Dokumentabschnitt:
# suche Bilderverwaltungsprogramm



## NiciB (18. Januar 2006)

Hallo!

Ich suche ein Bilderverwaltungsprogramm welches Bilder verwalten, fürs Web optimieren und auf einen Server laden  kann. Die Bilder sollten in verschiedenen Qualitätsstufen im Web verfügbar sein. Es sollte möglichst einfach zu bedienen sein und es sollten möglichst wenige Schritte nötig sein um die Bilder im Internet zu veröffentlichen.

Ich kenne viele Programme die Fotogalerien erstellen können, allerdings fehlt mir da die Möglichkeit verschiedene Qualitäten zur Verfügung zu stellen und die Funktion zum auf den Server laden.

Gruß


----------



## thecamillo (18. Januar 2006)

Photoshop, IfranView, XnView


----------



## Gahan (5. Mai 2006)

Hallo,

ich schließe mich mit einer Frage an: Ich suche auch ein Bilderverwaltungsprogramm, welches z.B. die Bilder alle liest und dann sehen kann, welche Bilder doppelt oder mehrfach vorhanden sind und dann die doppelten Bilder mit jeweiligem Pfad anzeigt. 

Gibt es so etwas auch?  Mit Sicherheit, oder?   

Vielen Dank und viele Grüße.
Gahan


----------

Aufgabenstellung:
(a) Prüfen Sie anhand der Forendiskussion, ob die Aussagen (i), (ii) und (iii) zutreffen. Antworten Sie jeweils mit Ja oder Nein und belegen Sie dies mit den entscheidenden Worten der Forendiskussion im genauen Wortlaut: (i) NiciB möchte die Bilder in verschiedenen Qualitätsstufen im Web anbieten. (ii) thecamillo empfiehlt unter anderem Picasa. (iii) Gahan sucht ein Programm, das doppelte Bilder mit ihrem jeweiligen Pfad anzeigt.
(b) Schreiben Sie aus der Forendiskussion den Abschnitt von „## thecamillo (18.“ bis „jeweiligem Pfad anzeigt.“ wortgetreu ab.
Die Auflistung hat mit der Forendiskussion nichts zu tun.

Datenauszug:
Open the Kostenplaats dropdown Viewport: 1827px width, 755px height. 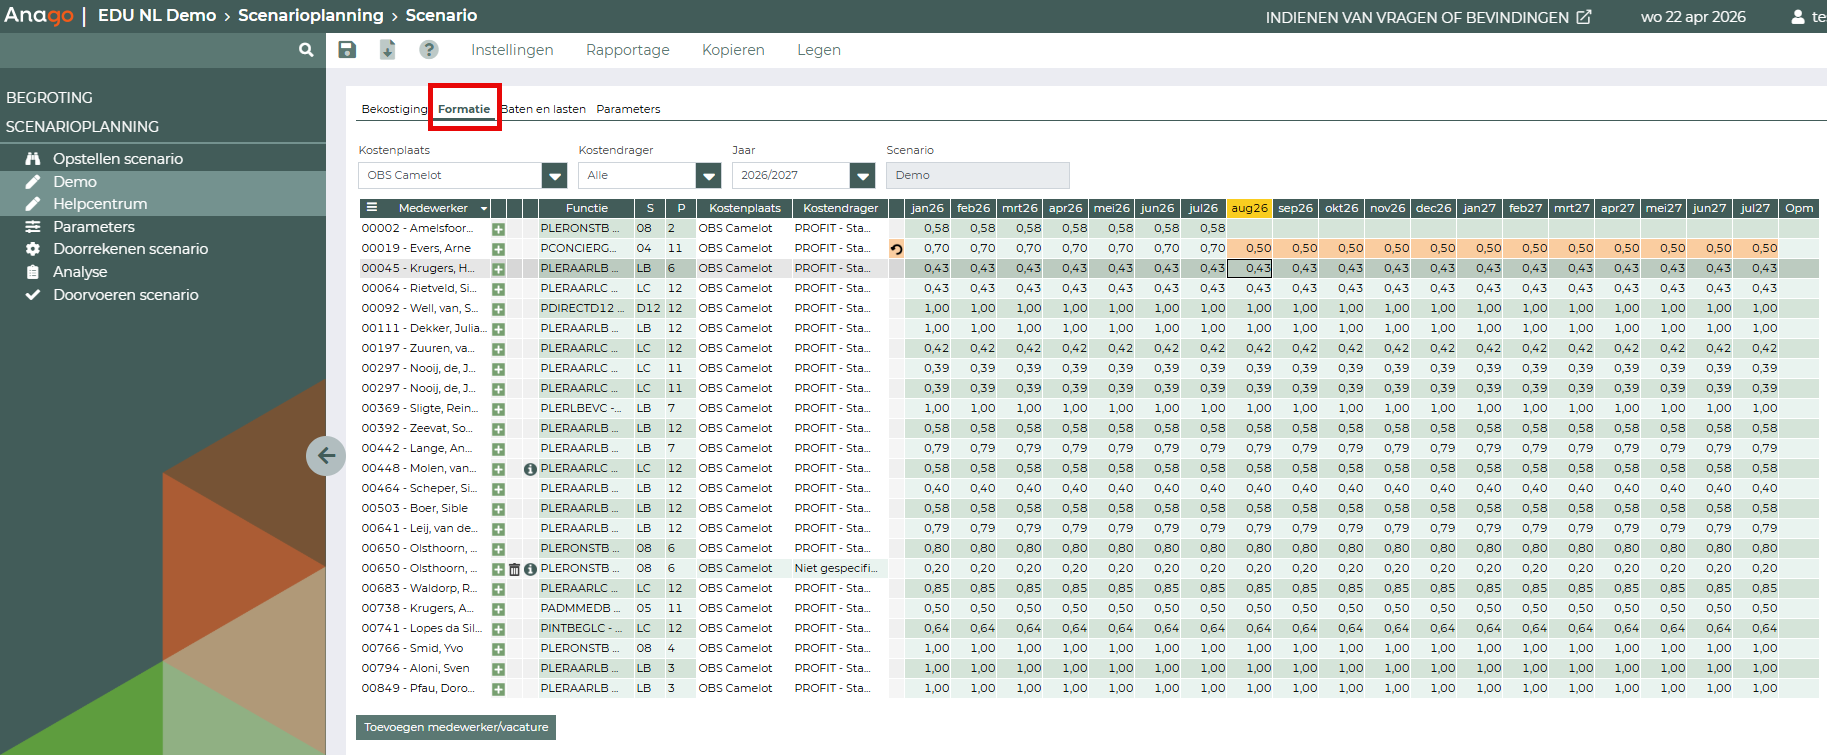tap(554, 176)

Schriftliche Antworten:
(a)
(i) Ja: „Die Bilder sollten in verschiedenen Qualitätsstufen im Web verfügbar sein.“
(ii) Nein: „Photoshop, IfranView, XnView“
(iii) Ja: „die doppelten Bilder mit jeweiligem Pfad anzeigt“

(b)
## thecamillo (18. Januar 2006)

Photoshop, IfranView, XnView


----------



## Gahan (5. Mai 2006)

Hallo,

ich schließe mich mit einer Frage an: Ich suche auch ein Bilderverwaltungsprogramm, welches z.B. die Bilder alle liest und dann sehen kann, welche Bilder doppelt oder mehrfach vorhanden sind und dann die doppelten Bilder mit jeweiligem Pfad anzeigt.